Comparative analysis of mammalian sperm ultrastructure reveals relationships between sperm morphology, mitochondrial functions and motility

Sperm morphology mainly refers to the shape of the head, the length of the flagellar segments, including the midpiece, principal piece and end piece, and the size of the accessory structures, including axonemes, outer dense fibers (ODFs), mitochondrial sheath (MS) and fibrous sheath (FS). Across species, there is considerable diversity in morphology. An established theory posits that the length of the sperm flagellum, especially the length of the midpiece, is a critical factor influencing sperm metabolism and velocity. However, our understanding of the relationships between sperm ultrastructures and the sperm flagellar length is incomplete.

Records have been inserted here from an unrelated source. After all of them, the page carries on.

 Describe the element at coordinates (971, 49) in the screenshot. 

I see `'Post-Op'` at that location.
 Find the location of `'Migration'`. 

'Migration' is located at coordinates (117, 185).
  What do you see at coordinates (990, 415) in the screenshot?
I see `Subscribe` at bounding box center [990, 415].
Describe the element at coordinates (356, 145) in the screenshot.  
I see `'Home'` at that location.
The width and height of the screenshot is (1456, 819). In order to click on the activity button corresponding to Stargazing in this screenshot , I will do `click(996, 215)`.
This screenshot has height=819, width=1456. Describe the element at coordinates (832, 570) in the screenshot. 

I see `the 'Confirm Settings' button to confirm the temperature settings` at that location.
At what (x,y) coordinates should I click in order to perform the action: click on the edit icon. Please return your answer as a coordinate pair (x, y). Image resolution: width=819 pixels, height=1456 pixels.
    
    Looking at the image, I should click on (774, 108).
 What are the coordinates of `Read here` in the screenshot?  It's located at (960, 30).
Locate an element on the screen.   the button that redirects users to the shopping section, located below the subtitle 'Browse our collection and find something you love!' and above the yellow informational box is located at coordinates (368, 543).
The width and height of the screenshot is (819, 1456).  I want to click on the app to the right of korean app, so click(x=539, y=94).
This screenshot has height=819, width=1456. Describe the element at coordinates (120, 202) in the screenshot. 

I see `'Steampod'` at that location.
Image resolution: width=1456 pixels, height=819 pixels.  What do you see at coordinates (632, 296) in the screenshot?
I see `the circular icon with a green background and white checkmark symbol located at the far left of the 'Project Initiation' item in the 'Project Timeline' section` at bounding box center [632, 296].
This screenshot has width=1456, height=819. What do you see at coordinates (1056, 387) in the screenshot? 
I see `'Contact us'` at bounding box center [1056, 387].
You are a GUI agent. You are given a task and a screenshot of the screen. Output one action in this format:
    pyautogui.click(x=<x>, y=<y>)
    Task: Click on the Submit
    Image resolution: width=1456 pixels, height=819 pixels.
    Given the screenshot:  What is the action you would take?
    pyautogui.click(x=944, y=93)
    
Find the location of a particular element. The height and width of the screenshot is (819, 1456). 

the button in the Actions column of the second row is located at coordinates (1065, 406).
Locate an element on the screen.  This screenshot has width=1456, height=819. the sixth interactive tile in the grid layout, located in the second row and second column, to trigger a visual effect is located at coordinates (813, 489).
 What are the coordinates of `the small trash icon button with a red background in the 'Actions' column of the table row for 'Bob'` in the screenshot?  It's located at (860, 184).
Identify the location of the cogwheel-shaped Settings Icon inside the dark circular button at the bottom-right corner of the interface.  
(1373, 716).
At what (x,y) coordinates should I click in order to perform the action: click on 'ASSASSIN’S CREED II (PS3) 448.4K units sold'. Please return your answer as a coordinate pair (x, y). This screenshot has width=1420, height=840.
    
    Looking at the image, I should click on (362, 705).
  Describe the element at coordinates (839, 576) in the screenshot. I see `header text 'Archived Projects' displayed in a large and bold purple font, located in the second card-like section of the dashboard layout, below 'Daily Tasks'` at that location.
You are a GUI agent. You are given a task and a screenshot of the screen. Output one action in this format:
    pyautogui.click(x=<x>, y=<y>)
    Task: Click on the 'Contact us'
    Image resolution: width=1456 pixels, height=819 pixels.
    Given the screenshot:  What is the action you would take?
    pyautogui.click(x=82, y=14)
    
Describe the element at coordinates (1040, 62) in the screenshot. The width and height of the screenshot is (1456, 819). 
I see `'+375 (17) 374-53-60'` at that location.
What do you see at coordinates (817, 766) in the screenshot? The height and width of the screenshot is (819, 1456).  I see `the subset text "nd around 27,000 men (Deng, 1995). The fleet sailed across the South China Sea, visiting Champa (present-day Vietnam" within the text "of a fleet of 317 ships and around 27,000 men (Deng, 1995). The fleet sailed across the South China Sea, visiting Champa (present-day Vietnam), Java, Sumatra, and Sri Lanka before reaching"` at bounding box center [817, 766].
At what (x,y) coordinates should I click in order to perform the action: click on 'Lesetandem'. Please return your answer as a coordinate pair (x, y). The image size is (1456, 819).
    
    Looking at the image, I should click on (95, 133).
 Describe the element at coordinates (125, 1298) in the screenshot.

Our results not only show the relationship between sperm internal structures, flagellar length and sperm physiology but also provide sizes of mitochondria and ODFs as new targets with which to study the regulation of sperm length and velocity.

The morphologies of sperm from 10 mammalian species, human, mouse, rat, dog, rabbit, goat, pig, bull, guinea pig and golden hamster, were examined by scanning electron microscopy (SEM) and transmission electron microscopy (TEM). According to the SEM and TME images, the length of sperm heads and flagellar segments, the cross-sectional areas of the accessory structures and flagella and the width of sperm heads were measured using Image J software. The variation tendencies (referred to as slope) of the accessory structures along flagella were calculated by the linear regression method. Mitochondrial functions were measured using commercial kits. The velocities of sperm were measured using CASA software.

The three-dimensional morphologies of sperm from 10 species and the slopes of internal accessory structures along flagella were obtained. The width of the axoneme tapered slightly from the base to the tip of the sperm flagellum, and slopes of the axonemes correlated negatively with the variability in flagellar length across species. Additionally, the cross-sectional areas of the ODFs and/or the MS were positively correlated with the lengths of the midpiece, principal piece, and total flagellum, as well as with sperm velocities. Mitochondrial volumes were positively correlated with ATP content and sperm swimming velocities. Conclusions: Our results not only show the relationship between sperm internal structures, flagellar length and sperm physiology but also provide sizes of mitochondria and ODFs as new targets with which to study the regulation of sperm length and velocity.